■ REQUIREMENT ■
Copy out every record exactly.

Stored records
┏━━
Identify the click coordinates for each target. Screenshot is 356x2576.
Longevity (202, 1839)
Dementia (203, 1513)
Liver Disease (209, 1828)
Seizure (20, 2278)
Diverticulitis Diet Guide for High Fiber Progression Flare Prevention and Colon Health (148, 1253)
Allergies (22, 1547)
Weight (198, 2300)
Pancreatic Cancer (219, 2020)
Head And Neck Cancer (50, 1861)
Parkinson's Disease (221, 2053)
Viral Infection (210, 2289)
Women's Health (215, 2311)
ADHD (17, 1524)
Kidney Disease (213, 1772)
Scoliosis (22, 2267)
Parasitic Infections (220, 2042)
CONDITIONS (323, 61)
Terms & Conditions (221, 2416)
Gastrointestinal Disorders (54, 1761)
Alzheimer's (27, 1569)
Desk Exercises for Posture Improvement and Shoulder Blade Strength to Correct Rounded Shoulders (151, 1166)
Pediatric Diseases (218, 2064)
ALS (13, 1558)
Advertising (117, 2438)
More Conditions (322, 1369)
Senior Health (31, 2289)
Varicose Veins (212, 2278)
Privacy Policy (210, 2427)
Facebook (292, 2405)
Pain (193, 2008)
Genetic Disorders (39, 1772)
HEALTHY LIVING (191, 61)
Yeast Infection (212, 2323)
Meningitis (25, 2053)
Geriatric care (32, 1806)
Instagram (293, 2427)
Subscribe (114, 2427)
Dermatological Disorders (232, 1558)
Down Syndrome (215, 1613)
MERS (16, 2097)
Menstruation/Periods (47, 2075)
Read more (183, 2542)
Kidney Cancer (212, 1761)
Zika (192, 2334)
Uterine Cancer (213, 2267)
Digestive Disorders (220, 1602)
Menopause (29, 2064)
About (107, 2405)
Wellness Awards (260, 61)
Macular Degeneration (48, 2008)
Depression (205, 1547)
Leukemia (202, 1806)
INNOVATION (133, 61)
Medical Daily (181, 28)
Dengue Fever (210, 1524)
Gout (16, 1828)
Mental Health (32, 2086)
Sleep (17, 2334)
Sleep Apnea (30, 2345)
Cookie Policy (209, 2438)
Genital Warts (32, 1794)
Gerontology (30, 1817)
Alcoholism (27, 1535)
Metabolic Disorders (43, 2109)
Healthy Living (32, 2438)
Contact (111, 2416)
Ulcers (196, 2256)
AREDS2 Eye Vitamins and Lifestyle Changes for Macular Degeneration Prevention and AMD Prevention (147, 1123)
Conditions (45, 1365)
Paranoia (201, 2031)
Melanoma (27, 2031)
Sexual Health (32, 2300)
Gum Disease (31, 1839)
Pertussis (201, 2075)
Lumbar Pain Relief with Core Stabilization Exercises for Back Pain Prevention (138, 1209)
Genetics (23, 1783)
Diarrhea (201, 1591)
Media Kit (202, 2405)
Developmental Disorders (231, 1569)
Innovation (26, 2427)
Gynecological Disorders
┗━━
■ ANSWER TO THE EXERCISE ■
Identify the click coordinates for each target. Screenshot is 356x2576.
Longevity (202, 1839)
Dementia (203, 1513)
Liver Disease (209, 1828)
Seizure (20, 2278)
Diverticulitis Diet Guide for High Fiber Progression Flare Prevention and Colon Health (148, 1253)
Allergies (22, 1547)
Weight (198, 2300)
Pancreatic Cancer (219, 2020)
Head And Neck Cancer (50, 1861)
Parkinson's Disease (221, 2053)
Viral Infection (210, 2289)
Women's Health (215, 2311)
ADHD (17, 1524)
Kidney Disease (213, 1772)
Scoliosis (22, 2267)
Parasitic Infections (220, 2042)
CONDITIONS (323, 61)
Terms & Conditions (221, 2416)
Gastrointestinal Disorders (54, 1761)
Alzheimer's (27, 1569)
Desk Exercises for Posture Improvement and Shoulder Blade Strength to Correct Rounded Shoulders (151, 1166)
Pediatric Diseases (218, 2064)
ALS (13, 1558)
Advertising (117, 2438)
More Conditions (322, 1369)
Senior Health (31, 2289)
Varicose Veins (212, 2278)
Privacy Policy (210, 2427)
Facebook (292, 2405)
Pain (193, 2008)
Genetic Disorders (39, 1772)
HEALTHY LIVING (191, 61)
Yeast Infection (212, 2323)
Meningitis (25, 2053)
Geriatric care (32, 1806)
Instagram (293, 2427)
Subscribe (114, 2427)
Dermatological Disorders (232, 1558)
Down Syndrome (215, 1613)
MERS (16, 2097)
Menstruation/Periods (47, 2075)
Read more (183, 2542)
Kidney Cancer (212, 1761)
Zika (192, 2334)
Uterine Cancer (213, 2267)
Digestive Disorders (220, 1602)
Menopause (29, 2064)
About (107, 2405)
Wellness Awards (260, 61)
Macular Degeneration (48, 2008)
Depression (205, 1547)
Leukemia (202, 1806)
INNOVATION (133, 61)
Medical Daily (181, 28)
Dengue Fever (210, 1524)
Gout (16, 1828)
Mental Health (32, 2086)
Sleep (17, 2334)
Sleep Apnea (30, 2345)
Cookie Policy (209, 2438)
Genital Warts (32, 1794)
Gerontology (30, 1817)
Alcoholism (27, 1535)
Metabolic Disorders (43, 2109)
Healthy Living (32, 2438)
Contact (111, 2416)
Ulcers (196, 2256)
AREDS2 Eye Vitamins and Lifestyle Changes for Macular Degeneration Prevention and AMD Prevention (147, 1123)
Conditions (45, 1365)
Paranoia (201, 2031)
Melanoma (27, 2031)
Sexual Health (32, 2300)
Gum Disease (31, 1839)
Pertussis (201, 2075)
Lumbar Pain Relief with Core Stabilization Exercises for Back Pain Prevention (138, 1209)
Genetics (23, 1783)
Diarrhea (201, 1591)
Media Kit (202, 2405)
Developmental Disorders (231, 1569)
Innovation (26, 2427)
Gynecological Disorders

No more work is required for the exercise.